> [Your assignment] The string "will" may appear in lines of the listing. Report each line where it does.

Start of Supplied material

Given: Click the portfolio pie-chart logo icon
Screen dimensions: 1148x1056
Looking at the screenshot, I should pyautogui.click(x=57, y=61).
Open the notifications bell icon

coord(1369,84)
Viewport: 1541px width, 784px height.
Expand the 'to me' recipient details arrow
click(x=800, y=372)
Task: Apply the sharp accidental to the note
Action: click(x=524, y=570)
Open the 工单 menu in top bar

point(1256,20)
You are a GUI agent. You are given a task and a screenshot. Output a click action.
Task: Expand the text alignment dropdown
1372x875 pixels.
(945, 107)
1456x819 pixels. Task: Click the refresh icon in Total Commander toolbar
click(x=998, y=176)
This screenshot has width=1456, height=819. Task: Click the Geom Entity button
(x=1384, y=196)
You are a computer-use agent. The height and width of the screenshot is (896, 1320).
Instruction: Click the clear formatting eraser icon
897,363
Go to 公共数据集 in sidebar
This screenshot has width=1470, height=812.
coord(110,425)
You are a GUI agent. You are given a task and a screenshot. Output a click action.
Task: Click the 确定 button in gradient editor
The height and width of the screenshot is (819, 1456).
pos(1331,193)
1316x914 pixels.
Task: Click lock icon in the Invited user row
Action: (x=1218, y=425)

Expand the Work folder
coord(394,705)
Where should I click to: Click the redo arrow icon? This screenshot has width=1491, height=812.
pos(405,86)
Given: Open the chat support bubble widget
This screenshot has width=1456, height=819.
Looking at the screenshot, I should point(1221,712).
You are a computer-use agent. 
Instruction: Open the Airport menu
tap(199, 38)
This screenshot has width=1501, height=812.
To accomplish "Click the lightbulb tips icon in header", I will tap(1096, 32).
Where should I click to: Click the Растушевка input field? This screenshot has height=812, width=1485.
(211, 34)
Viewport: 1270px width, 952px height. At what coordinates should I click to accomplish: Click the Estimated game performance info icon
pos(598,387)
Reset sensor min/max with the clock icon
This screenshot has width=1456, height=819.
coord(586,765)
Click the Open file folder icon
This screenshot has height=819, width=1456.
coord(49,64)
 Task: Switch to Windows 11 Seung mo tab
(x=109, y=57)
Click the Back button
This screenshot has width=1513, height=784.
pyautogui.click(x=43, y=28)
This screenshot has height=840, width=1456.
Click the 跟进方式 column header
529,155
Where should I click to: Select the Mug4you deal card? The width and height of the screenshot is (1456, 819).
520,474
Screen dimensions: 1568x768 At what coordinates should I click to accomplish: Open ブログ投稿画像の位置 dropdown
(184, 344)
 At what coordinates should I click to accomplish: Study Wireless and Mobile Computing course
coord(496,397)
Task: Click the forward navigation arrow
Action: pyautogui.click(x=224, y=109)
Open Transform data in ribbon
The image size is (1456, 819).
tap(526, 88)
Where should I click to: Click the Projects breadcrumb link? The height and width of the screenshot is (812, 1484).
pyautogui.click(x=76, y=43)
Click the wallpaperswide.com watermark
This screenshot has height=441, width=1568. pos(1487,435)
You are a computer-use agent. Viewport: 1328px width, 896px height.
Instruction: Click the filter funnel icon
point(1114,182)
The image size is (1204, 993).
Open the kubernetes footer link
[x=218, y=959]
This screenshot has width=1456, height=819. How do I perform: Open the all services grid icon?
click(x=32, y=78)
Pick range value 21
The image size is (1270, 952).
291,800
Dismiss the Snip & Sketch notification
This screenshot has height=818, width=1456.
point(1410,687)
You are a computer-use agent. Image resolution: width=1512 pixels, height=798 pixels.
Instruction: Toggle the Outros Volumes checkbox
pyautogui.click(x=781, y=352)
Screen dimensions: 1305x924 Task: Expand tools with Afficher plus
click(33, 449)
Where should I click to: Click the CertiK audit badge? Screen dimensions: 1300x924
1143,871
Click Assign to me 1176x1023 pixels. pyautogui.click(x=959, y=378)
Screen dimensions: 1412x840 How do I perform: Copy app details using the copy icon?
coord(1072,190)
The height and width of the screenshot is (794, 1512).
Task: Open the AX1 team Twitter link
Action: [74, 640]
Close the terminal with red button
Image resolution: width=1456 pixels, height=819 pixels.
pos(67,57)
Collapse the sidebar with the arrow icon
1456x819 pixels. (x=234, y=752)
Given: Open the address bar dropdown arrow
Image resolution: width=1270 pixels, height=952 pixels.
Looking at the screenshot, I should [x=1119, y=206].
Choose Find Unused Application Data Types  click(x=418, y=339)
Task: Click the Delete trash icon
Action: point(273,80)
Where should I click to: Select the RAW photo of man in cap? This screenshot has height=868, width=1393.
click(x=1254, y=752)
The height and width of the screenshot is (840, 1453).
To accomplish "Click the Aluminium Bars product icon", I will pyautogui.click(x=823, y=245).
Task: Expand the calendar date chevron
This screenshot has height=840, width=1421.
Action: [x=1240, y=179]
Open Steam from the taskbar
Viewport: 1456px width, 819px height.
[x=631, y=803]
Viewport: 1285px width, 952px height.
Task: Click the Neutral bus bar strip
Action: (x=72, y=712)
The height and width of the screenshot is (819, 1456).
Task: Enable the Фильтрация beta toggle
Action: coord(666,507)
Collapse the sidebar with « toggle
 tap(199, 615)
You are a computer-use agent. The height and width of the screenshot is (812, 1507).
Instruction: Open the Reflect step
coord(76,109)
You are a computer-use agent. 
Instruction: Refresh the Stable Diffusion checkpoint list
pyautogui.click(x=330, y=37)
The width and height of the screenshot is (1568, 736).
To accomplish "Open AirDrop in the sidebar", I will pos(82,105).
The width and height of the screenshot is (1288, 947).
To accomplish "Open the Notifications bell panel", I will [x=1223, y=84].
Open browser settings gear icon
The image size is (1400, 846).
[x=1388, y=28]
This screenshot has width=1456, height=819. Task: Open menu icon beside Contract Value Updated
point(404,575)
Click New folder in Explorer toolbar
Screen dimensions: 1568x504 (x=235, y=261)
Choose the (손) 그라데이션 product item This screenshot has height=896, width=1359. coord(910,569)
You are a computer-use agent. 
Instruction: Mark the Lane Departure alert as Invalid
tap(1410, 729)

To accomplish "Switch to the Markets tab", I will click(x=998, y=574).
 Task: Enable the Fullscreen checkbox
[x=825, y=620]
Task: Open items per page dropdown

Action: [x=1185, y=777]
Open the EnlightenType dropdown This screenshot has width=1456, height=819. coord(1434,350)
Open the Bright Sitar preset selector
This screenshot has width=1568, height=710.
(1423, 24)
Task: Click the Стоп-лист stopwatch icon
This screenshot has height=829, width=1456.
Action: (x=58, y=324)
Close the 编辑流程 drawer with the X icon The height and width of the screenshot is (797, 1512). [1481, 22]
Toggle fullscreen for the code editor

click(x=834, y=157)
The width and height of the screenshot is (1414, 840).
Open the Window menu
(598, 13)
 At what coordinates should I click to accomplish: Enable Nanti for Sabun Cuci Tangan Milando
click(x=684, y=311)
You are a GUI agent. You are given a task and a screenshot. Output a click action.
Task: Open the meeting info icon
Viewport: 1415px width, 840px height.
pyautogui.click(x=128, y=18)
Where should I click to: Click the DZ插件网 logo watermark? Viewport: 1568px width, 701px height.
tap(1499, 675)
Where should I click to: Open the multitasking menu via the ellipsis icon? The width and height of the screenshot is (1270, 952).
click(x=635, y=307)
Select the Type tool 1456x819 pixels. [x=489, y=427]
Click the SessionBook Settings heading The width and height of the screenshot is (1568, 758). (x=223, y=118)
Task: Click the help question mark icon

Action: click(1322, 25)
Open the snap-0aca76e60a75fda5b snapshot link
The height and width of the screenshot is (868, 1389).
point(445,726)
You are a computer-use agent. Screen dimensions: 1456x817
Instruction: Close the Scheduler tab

End of Supplied material

> [Solution to this task]
To accomplish "Click the lightbulb tips icon in header", I will tap(1096, 32).
To accomplish "Click the Aluminium Bars product icon", I will pyautogui.click(x=823, y=245).
To accomplish "Open AirDrop in the sidebar", I will pos(82,105).
To accomplish "Open the Notifications bell panel", I will [x=1223, y=84].
To accomplish "Switch to the Markets tab", I will click(x=998, y=574).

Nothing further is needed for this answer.